From this speech Donbold well understood what manner of men he was dealing with: flatterers and cowards, men without courage who cared not for justice, and who could think of nothing more honorable than full mead cups. He was very sorry to leave the majestic solitude, and in all the years that followed, not a day passed wherein he did not regret the bleating of new lambs or the glare of the sun upon the snow or the landscapes spread out below him, with rank after rank of mountains changing from green to blue in the increasing distance, or the birdsongs at sunrise, or the woolly marmot ducking into his burrow, and the ever-present white glory of the snow-bound summits. Little did they know the ways of a noble heart who thought to entice him by the opportunity to monopolize the sheep trade of the lake! But Donbold knew that women and children must have perished in the piratical raids and fires of which they told him, and that the poor must be oppressed by the robberies and greed of the rich and unjust, and though his hair was white, he was still knight and the years could not still the love of adventure in him. Also, he knew that he might make a great city of these men after all, for the seeds of virtue can sometimes grow in the most unpromising soils. And so he accepted their invitation, and lost the tender fragrance of the mountain meadows for the muddy town streets, where pigs wandered, so that they stank.
The barons of Poyn were to have their full mead cups, for Poyn prospered under King Donbold. His mere name dispelled the threat of pirates, and—so the tales told it—soon his exploits conquered all the isles amidst Lake Shivershine (which but for pirates had been almost unpeopled) and helped bring justice among the lake towns, where again and again the swords of Donbold and his knights helped the weak and wronged against the strong and proud. The barons were to have their full mead cups, but they paid a price of the most intimate kind, for King Donbold won the hearts of their sons, and made them knights, and all enamored of virtue and chivalry and adventure, so that they disdained the indolence and money-lust of their fathers, and some of the old barons grumbled that there were no sensible people left in the town, but everyone was daft with highfalutin jabber. And they lost the respect of the people too, for protected now by the king’s justice, no one feared to laugh at a baron or call him miser or churl. Soon, which was even more painful, the old drones ceased to be spoken of at all.
Great tournaments began to be held then in Poyn, which became the finest and most famous school of arms in the world, as they still were in the time of Dagorlil. King Donbold also liked to punish those who praised him and to reward those who censured him, and by this means he received true counsel, and his court became renowned for the wisdom that was spoken there, so that men called it a “parliament of the wise,” or simply, “parliament.” And though King Donbold taught excellence chiefly to the highborn, yet through them the lowborn also learned it, for they emulated the example that was set them. The courage that the knight displayed in battle, the tradesman and the builder emulated in the ambition of their plans and enterprises. The grace that the knight displayed in the tournament field, the weaver and the artist applied to their own crafts. The eloquence with which the knight spoke in counseling his king or his brother knights was emulated by the common people in speaking beautifully and graciously to one another, and the faithfulness and diligence with which the knights obeyed the king’s orders was emulated by the apprentice laboring for his master. In this fashion, Poyn came to excel the other towns of the lake in every art and industry and endeavor.

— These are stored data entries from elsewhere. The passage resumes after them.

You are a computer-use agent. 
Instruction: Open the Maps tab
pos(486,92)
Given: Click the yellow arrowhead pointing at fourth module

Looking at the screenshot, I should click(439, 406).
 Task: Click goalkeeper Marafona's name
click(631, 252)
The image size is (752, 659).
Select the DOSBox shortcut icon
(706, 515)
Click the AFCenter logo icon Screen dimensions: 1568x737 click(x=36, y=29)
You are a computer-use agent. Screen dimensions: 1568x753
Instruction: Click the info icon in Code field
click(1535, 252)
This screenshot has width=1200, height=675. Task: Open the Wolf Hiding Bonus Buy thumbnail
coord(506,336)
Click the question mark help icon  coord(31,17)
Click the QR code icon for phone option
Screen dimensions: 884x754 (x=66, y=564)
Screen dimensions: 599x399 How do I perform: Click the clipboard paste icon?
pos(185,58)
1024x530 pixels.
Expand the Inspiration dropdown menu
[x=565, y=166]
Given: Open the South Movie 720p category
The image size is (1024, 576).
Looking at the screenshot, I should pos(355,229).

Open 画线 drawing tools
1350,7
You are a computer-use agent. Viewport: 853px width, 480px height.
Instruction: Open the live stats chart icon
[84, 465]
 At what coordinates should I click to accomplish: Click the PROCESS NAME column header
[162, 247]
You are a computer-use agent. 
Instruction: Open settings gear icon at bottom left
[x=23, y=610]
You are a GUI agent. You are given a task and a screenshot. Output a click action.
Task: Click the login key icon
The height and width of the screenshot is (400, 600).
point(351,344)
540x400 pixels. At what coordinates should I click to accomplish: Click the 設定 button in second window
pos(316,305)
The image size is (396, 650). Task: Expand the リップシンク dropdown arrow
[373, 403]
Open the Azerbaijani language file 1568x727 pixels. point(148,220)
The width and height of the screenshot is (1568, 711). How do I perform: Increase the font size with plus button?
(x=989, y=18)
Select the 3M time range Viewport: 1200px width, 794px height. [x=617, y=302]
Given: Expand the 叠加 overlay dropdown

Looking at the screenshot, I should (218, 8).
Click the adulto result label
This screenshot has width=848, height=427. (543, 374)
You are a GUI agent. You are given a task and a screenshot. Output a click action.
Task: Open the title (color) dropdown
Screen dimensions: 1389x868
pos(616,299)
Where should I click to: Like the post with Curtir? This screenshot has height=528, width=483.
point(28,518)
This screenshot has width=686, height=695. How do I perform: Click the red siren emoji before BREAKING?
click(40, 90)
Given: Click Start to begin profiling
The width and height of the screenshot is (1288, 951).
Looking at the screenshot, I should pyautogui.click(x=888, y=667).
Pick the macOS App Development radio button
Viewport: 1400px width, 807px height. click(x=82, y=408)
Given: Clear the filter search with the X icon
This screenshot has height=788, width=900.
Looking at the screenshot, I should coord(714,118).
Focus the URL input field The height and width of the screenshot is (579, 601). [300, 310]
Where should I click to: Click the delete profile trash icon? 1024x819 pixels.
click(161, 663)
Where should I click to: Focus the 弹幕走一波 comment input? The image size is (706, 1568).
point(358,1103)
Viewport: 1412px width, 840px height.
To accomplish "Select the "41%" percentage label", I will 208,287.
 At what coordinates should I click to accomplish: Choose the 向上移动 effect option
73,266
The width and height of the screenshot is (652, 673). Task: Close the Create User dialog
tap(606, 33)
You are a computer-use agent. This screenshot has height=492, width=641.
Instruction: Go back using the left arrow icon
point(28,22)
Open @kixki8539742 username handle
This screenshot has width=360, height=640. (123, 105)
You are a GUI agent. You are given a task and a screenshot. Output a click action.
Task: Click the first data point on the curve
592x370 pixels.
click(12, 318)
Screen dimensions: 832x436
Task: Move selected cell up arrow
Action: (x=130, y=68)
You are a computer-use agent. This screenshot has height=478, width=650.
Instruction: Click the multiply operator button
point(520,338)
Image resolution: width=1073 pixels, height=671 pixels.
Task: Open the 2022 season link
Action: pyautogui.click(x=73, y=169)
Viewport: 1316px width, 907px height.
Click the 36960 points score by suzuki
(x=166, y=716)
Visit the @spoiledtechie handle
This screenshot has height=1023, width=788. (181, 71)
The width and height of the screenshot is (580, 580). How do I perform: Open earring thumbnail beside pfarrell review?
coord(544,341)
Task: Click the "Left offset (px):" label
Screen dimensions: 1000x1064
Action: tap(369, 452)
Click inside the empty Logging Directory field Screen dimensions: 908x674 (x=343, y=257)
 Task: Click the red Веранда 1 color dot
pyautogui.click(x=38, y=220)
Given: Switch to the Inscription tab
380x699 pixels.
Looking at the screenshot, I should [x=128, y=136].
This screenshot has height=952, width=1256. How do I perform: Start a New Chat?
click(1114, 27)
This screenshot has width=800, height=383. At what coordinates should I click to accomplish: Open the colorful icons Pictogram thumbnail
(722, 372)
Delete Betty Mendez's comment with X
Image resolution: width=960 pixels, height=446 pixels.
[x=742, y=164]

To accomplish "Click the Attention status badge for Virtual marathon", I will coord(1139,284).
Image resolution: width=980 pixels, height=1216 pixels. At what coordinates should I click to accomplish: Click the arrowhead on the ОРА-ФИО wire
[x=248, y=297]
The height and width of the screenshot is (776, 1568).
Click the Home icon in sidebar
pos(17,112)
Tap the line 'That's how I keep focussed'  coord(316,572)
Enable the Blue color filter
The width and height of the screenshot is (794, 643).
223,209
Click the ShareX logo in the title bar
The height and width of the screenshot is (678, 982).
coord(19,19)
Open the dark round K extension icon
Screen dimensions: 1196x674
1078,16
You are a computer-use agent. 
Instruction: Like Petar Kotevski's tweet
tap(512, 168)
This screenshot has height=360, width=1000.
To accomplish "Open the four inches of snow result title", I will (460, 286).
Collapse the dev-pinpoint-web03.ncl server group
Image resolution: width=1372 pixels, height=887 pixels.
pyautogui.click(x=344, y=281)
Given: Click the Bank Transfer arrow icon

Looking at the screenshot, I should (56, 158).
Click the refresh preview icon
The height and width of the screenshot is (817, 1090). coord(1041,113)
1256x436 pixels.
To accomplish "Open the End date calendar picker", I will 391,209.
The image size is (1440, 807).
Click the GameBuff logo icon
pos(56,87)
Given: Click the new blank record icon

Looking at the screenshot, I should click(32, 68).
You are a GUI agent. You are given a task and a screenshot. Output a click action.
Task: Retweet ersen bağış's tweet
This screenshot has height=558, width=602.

The tales told much more than that. They told, in Medvelil’s opinion, far too much, for along with the years the kings of Poyn spent at Maethyr Ammien much later, it was this period in Poyn’s history with which the bards loved to make their sport. Medvelil could well believe that famous knights from all over the world were attracted to the court of a newly-crowned king who was already a famous conqueror and dragonslayer, and wise and good. But too many stories were crowded into a reign that—on this the legends were agreed—had lasted only twelve years. Medvelil thought that many things that had happened later were imputed to Donbold’s times, because the bards preferred to put his name into a tale than that of his son Aurlil or his grandson Hadralil, whose reigns were nearly destitute of legends, though they must have had quests and battles of their own, else how had Poynese chivalry lasted to the present day? There were tales, supposed to be from Donbold’s day, of which certain scenes took place in the Canal District, which was not built until a hundred years before Medvelil’s own time. There were knights, supposed to have sat at table with Donbold, who would have had to live more than a hundred and fifty years to give birth to the grandfathers of living men. There were fathers and sons who both, according to legend, went on Donbold’s quests and won damsels thereby, though twelve years would not suffice for the son of the one rescued damsel to have grown to maturity in time to rescue the second within Donbold’s reign. Absurdly, three generations of knights in one family were said to have served in this fashion in Donbold’s day. There were tales in which a single knight defeated an army of five hundred, or even of a thousand men. There was even a tale in which a knight’s steed overleapt the high wall of a besieged castle. The bards invented such tales in order to flatter knights who, having come lately into the realm, or having inherited wealth gained by trade and then pretended to the profession of arms, wanted for themselves a more honorable lineage than the actual facts provided. And as time passed it became hard to distinguish the true tales from the false, and the currency of legend and of chivalry was debased.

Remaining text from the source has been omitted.